# Written instruction
Rewrite the items below, changing "checkmark" to "tick mark" and leaving everything else unchanged. Leave out the pictures.

# Exercise materials
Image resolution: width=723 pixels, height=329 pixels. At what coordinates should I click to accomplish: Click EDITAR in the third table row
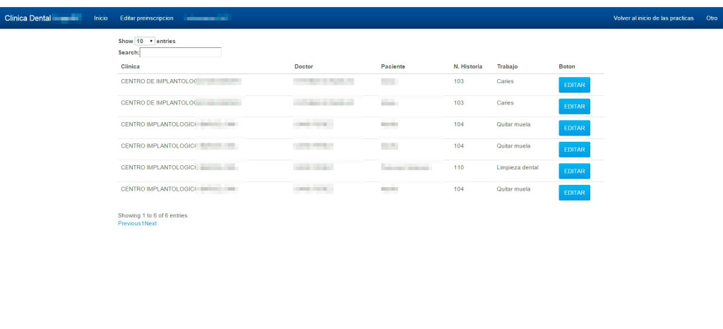(x=574, y=128)
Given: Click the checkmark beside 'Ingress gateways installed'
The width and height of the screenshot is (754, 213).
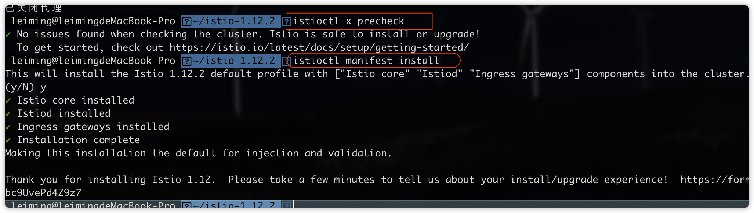Looking at the screenshot, I should [x=8, y=127].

# Task response
Image resolution: width=723 pixels, height=329 pixels. At what coordinates should I click to accomplish: Click EDITAR in the third table row
(x=574, y=128)
Given: Click the tick mark beside 'Ingress gateways installed'
The width and height of the screenshot is (754, 213).
Looking at the screenshot, I should [x=8, y=127].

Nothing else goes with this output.